A number of pregnant women who want to have their babies at home have taken High Court proceedings seeking to compel the Northern Area Health Board to provide them with free domiciliary midwife services. Or, if these are not available, that the board should pay for their hire. Mr Justice Kelly yesterday said he would list the cases for mention on Monday with a view to a full hearing before the end of the law term.
One of the women, Ms Eliza Kane (31), of Convent Road, Wicklow, whose third child is due on July 15th, said she wanted to have it at home with a midwife in attendance.
She said she had her first child in hospital, after a 12-hour labour, and the second at home, after a three-hour labour. She believed she was capable of delivering her baby without artificial means. She did not want the birth "actively managed by artificially speeding up the process". Ms Kane said that when she told her public health nurse she wanted a home birth and sought information, none was forthcoming. She was later told there was no midwife service in the town.

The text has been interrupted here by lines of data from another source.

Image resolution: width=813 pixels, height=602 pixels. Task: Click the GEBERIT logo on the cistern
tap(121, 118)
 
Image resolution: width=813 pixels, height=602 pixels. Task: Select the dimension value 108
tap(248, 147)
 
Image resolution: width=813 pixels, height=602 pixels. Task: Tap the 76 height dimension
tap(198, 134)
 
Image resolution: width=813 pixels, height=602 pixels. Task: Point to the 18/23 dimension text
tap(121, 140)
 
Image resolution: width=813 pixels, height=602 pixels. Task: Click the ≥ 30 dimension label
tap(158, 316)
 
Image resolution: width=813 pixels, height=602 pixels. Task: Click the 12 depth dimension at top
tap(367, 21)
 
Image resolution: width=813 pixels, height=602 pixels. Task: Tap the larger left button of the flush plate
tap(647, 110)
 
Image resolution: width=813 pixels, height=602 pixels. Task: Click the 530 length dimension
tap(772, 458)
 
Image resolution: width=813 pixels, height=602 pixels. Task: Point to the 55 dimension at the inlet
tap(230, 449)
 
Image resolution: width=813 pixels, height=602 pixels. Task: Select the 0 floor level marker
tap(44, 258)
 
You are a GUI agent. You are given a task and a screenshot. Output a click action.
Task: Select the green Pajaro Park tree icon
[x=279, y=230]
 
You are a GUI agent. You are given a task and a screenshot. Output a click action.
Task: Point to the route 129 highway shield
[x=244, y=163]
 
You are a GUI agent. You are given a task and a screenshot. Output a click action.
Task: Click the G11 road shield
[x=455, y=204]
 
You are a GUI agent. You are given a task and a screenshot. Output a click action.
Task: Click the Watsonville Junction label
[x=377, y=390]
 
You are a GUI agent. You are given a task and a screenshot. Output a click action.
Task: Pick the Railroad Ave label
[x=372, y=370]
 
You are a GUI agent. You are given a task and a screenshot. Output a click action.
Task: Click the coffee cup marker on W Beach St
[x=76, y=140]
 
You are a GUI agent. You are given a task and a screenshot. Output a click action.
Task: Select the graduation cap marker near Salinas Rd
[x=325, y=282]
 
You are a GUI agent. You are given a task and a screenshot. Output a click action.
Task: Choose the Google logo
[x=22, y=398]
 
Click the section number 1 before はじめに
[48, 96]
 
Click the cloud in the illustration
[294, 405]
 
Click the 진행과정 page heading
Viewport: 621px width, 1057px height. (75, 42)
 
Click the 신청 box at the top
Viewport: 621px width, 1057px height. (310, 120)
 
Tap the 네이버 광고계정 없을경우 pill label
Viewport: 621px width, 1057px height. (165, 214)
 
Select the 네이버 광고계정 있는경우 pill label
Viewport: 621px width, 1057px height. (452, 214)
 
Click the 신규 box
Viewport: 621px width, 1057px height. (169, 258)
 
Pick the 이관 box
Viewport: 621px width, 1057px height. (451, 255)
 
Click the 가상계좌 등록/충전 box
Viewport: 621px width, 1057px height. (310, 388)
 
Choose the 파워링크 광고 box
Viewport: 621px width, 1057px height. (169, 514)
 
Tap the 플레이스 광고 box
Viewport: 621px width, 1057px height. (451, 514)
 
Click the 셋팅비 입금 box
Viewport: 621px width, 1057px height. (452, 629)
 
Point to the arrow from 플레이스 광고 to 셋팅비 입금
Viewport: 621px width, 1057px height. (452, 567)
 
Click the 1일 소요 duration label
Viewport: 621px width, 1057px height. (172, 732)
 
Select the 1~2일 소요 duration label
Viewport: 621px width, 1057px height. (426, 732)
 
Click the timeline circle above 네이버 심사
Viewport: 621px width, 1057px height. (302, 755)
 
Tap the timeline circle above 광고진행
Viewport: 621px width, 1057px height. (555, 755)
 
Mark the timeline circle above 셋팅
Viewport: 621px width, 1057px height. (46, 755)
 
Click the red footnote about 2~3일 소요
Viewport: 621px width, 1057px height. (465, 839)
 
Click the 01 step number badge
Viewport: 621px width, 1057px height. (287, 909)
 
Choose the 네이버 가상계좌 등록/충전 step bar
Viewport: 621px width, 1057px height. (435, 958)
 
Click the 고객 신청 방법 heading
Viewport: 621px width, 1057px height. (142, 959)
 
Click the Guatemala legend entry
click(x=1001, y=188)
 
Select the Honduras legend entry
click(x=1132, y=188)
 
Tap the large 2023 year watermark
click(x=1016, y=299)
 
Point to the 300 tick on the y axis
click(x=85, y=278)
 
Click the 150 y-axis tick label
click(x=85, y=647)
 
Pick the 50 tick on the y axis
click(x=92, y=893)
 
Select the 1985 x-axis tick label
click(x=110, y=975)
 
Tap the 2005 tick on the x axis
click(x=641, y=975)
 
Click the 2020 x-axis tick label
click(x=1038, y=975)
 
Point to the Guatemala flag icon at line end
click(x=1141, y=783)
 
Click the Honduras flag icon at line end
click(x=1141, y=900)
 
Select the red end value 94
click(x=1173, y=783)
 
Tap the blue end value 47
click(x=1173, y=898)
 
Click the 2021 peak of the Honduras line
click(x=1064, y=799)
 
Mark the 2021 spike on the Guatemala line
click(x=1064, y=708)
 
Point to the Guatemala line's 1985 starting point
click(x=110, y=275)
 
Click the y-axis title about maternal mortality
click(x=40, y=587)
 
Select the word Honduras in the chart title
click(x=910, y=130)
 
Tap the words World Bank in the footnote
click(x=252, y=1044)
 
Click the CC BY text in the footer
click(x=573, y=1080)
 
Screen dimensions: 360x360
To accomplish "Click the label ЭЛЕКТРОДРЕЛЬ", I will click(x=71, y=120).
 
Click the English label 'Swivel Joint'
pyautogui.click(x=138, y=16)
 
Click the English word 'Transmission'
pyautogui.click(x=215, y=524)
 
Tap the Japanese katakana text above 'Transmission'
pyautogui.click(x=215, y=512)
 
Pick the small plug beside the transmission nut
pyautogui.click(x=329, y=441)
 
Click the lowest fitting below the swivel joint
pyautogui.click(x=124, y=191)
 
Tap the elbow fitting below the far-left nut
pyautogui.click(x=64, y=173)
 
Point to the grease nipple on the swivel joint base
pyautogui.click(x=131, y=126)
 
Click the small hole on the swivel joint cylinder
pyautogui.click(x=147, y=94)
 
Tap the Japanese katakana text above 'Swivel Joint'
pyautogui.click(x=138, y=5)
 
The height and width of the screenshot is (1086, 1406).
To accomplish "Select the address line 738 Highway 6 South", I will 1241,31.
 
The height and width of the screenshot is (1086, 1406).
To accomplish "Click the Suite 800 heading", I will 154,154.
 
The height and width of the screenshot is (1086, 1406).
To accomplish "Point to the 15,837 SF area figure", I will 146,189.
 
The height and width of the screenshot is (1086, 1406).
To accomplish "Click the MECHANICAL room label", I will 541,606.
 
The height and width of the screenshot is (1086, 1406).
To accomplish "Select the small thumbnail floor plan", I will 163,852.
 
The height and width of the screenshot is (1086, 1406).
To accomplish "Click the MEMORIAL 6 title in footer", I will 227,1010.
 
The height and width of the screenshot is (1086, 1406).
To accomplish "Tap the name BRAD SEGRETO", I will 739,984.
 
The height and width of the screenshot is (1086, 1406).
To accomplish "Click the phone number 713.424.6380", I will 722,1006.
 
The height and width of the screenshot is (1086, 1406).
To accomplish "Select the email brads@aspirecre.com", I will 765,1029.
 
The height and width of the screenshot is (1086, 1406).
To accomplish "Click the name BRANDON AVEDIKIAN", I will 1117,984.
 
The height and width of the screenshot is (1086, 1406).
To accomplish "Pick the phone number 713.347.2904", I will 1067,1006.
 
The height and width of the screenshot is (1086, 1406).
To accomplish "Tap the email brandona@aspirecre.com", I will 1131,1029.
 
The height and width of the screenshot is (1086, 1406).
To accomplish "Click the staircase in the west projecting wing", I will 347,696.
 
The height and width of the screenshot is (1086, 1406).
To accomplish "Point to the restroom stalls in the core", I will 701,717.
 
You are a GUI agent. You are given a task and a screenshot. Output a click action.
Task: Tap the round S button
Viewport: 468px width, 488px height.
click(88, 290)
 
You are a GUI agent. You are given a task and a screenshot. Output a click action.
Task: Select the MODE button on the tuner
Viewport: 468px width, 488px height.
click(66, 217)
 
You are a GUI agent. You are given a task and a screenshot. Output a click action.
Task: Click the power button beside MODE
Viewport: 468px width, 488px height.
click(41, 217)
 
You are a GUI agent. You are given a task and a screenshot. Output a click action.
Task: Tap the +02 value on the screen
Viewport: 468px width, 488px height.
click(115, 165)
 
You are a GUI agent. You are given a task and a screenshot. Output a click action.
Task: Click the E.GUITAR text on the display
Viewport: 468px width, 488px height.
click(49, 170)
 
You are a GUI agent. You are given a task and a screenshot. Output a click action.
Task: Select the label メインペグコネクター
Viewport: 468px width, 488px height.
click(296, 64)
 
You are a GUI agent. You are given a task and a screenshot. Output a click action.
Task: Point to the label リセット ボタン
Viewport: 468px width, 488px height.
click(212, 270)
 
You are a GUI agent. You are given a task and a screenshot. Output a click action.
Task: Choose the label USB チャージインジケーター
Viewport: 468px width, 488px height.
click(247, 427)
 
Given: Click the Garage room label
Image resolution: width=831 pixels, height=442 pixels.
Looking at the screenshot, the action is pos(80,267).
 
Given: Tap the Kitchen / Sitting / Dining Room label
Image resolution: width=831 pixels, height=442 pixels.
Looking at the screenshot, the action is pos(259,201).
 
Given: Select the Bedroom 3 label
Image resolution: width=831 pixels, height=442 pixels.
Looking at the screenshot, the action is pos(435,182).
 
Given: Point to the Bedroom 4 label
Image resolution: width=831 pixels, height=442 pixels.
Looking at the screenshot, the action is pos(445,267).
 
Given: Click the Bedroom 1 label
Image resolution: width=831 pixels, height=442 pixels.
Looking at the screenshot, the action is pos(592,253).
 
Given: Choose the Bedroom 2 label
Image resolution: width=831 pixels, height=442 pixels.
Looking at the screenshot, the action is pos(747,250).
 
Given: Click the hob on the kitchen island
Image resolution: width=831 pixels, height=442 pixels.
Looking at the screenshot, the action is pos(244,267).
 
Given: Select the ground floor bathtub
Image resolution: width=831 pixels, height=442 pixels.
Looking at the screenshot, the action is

She approached the Home Birth Association of Ireland, which told her of a local independent domiciliary midwife. She was willing to take her on as a client for £1,200, to cover antenatal care, attendance at confinement and post-natal follow up.
Ms Kane and her husband could not afford to pay the midwife. She believed that, under the Health Act 1970, health boards had a statutory duty to provide expectant women with medical and midwifery services. If the NAHB had no domiciliary midwives in its employment, it should at least provide the cost of obtaining such services.
Her solicitors had asked the NAHB to provide her with a home birth service and made clear a "subvention" towards the cost of private midwifery care was not acceptable.
But, on April 10th, the board informed her it was refusing to provide domiciliary midwife care in the district and offered £650 towards the cost of hiring a private midwife.
Ms Kane said the board, in refusing to pay the full cost, had cited a policy of "best practice" but did not explain how that policy excused it from compliance with its statutory obligations.